A Modest Proposal: Create a Fertility Fund

Yet at the same time as mega-stories are breaking, and are being talked about in the office, online, and in Lilith salons, there are smaller-scale, more deeply personal narratives that lurk beneath the surface, stories that are huge in the lives of the women they affect but don’t always make it into the headlines. These, too, are Lilith’s beat: the regrets of some people who have never had children; the strong feelings of those who take justifiable umbrage at the assumption that every woman wants to be a mother; and the challenges that face same-sex female couples looking for a sperm donor. In this issue, Ilana Kramer probes some of the experiences of gay and lesbian couples wanting to have children and deciding if the other-sex biological parent will be someone they know, or a stranger.

When we edit a story like this one, we’re very conscious of who’s left out. What about a single woman wanting to have children? Where does she turn for a sperm donor? What about couples trying to have a child, whether by birth or adoption, who are tripped up by financial or personal or bureaucratic stumbling blocks? Fertility challenges are a nexus where the personal, the political and the communal all intersect.

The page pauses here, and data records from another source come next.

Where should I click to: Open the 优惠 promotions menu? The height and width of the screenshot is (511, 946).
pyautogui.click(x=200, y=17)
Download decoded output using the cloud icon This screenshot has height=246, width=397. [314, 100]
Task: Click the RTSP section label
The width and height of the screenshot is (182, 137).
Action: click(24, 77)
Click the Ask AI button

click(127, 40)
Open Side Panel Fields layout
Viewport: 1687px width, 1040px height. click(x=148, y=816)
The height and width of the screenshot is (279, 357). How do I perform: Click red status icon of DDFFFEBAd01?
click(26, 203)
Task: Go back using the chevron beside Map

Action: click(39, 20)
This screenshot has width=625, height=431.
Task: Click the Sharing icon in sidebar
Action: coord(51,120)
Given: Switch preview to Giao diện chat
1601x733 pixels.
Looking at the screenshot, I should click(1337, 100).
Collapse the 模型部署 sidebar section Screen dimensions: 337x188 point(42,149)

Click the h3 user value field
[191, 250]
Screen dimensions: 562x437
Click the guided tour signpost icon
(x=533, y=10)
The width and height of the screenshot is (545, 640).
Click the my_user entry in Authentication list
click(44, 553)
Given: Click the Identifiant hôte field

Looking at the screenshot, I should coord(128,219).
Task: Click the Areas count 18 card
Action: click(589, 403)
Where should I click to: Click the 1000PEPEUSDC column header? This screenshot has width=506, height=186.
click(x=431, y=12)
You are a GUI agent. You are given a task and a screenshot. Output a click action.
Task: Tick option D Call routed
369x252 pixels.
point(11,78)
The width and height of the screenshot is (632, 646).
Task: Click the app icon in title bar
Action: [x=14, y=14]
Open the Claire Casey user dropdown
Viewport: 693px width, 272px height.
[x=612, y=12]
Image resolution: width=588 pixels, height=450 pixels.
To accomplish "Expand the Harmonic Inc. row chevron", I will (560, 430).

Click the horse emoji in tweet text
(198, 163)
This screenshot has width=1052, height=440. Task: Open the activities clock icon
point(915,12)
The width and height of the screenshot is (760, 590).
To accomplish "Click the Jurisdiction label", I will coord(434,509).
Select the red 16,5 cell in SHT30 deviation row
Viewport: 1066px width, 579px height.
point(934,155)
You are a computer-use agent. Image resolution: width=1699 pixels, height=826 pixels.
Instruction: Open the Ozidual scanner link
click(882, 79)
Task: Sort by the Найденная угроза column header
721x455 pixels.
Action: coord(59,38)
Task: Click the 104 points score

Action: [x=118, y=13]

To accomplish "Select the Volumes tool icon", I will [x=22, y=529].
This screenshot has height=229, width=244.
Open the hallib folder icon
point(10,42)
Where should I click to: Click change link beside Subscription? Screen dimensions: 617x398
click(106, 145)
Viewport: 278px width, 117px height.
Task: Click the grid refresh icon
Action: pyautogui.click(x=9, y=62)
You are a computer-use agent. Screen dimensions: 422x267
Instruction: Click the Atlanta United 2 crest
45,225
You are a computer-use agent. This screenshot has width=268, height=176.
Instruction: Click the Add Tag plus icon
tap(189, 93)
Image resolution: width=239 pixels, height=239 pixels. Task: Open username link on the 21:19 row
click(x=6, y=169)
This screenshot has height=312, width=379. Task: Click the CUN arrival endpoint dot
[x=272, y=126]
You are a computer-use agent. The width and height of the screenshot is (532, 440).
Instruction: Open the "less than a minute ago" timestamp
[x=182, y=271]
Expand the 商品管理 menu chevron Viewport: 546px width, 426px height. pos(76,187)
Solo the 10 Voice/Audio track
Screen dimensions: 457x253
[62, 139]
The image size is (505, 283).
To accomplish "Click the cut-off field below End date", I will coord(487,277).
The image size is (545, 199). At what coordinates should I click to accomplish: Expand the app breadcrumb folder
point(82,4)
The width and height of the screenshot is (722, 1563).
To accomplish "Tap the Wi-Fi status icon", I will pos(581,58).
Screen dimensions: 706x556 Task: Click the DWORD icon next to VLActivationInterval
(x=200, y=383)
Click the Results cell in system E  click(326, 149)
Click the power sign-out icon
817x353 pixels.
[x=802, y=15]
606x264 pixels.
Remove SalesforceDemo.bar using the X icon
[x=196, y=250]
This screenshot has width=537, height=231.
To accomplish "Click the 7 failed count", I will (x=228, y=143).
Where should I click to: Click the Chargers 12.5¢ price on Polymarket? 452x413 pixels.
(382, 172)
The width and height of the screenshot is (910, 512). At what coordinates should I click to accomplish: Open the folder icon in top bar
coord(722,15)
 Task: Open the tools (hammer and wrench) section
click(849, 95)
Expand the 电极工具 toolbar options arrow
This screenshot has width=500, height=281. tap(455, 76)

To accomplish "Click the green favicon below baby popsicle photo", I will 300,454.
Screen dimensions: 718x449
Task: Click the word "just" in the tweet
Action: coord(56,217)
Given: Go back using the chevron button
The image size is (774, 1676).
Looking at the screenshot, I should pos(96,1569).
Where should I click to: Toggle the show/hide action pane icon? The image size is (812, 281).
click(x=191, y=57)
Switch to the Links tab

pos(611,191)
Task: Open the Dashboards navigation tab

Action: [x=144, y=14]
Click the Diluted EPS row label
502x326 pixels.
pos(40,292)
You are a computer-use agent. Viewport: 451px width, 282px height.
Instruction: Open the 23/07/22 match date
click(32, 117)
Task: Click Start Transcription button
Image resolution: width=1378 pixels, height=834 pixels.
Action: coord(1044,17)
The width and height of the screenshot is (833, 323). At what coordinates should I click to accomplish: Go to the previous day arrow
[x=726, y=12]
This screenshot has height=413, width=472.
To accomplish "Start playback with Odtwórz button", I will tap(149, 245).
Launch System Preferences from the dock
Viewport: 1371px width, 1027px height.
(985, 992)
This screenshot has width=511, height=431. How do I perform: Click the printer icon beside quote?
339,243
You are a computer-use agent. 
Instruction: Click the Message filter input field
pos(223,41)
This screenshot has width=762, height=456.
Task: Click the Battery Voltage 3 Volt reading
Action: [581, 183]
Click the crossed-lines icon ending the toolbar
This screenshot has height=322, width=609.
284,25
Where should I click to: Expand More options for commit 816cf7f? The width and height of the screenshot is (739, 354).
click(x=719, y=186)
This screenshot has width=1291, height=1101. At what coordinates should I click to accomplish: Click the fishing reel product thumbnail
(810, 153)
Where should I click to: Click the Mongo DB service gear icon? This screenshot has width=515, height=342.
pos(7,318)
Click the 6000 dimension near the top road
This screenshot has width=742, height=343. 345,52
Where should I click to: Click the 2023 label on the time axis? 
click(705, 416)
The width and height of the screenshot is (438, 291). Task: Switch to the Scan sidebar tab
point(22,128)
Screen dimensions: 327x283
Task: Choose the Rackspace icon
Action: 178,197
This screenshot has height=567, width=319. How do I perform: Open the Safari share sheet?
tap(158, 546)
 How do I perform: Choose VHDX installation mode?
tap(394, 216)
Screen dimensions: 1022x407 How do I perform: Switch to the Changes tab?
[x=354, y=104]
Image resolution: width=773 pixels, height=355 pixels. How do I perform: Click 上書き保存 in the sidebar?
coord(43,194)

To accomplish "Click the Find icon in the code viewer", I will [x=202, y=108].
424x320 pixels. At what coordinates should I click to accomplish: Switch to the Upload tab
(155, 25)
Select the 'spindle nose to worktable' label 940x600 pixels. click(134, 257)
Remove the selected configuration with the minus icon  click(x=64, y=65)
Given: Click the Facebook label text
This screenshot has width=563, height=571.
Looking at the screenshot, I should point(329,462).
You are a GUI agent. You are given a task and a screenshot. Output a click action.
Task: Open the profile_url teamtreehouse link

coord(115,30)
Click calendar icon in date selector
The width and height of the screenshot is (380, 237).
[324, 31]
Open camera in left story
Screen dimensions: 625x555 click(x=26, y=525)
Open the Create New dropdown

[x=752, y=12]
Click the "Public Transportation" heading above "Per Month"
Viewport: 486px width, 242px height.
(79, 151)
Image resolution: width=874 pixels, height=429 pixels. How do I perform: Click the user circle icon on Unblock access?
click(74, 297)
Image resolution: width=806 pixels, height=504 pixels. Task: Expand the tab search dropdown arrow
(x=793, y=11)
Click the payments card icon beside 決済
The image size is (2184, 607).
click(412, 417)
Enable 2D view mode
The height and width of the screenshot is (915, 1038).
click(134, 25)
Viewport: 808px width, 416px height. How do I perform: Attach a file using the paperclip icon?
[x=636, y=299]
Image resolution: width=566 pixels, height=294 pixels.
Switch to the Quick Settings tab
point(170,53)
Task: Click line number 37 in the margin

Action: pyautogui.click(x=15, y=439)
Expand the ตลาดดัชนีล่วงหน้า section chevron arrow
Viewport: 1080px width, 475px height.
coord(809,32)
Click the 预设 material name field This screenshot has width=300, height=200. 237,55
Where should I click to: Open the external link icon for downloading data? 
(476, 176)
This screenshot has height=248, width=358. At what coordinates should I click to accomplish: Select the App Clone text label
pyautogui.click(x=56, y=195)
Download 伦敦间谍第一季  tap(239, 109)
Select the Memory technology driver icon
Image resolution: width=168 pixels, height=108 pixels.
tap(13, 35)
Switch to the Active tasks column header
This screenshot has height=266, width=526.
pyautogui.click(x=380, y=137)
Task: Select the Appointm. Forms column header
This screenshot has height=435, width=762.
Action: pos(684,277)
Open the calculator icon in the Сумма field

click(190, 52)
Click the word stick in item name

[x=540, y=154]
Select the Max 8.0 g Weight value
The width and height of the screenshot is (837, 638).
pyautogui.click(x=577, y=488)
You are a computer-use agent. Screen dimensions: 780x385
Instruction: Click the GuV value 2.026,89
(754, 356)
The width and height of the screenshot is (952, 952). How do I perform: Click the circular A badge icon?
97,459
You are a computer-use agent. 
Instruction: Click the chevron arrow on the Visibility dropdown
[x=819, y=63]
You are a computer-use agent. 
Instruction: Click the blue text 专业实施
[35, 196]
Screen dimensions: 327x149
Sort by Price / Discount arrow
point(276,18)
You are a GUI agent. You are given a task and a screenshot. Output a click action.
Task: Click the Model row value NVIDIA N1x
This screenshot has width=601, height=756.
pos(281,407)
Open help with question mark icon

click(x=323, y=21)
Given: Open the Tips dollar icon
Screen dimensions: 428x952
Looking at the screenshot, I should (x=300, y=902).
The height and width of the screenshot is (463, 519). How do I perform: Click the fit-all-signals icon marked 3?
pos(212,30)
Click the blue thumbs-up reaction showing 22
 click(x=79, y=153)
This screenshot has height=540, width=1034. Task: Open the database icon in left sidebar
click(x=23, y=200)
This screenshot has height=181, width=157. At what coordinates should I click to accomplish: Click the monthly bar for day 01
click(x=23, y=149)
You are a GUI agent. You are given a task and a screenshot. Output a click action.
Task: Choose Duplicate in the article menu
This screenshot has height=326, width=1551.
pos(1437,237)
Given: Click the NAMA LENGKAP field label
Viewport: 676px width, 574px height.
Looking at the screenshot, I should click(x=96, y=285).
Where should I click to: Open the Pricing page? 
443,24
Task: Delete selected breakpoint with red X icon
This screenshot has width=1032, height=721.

Those for whom infertility can bring, monthly, the bitter taste of disappointment wrestle with how they will have children when the standard method of conception fails them. We hear how the heartache, frustration and economic toll can be as overwhelming as the physical challenges. So the article here about a couple who manage to conceive after only two cycles of trying, in a wonderfully low-tech D-I-Y fashion—using not costly high-tech medical interventions but a simple syringe and a jar of sperm kept warm on a bicycle ride home—can trigger pain for some readers. A story hugely validating for some, and a source of curiosity-fulfillment for others, may for one cohort just spur sadness. 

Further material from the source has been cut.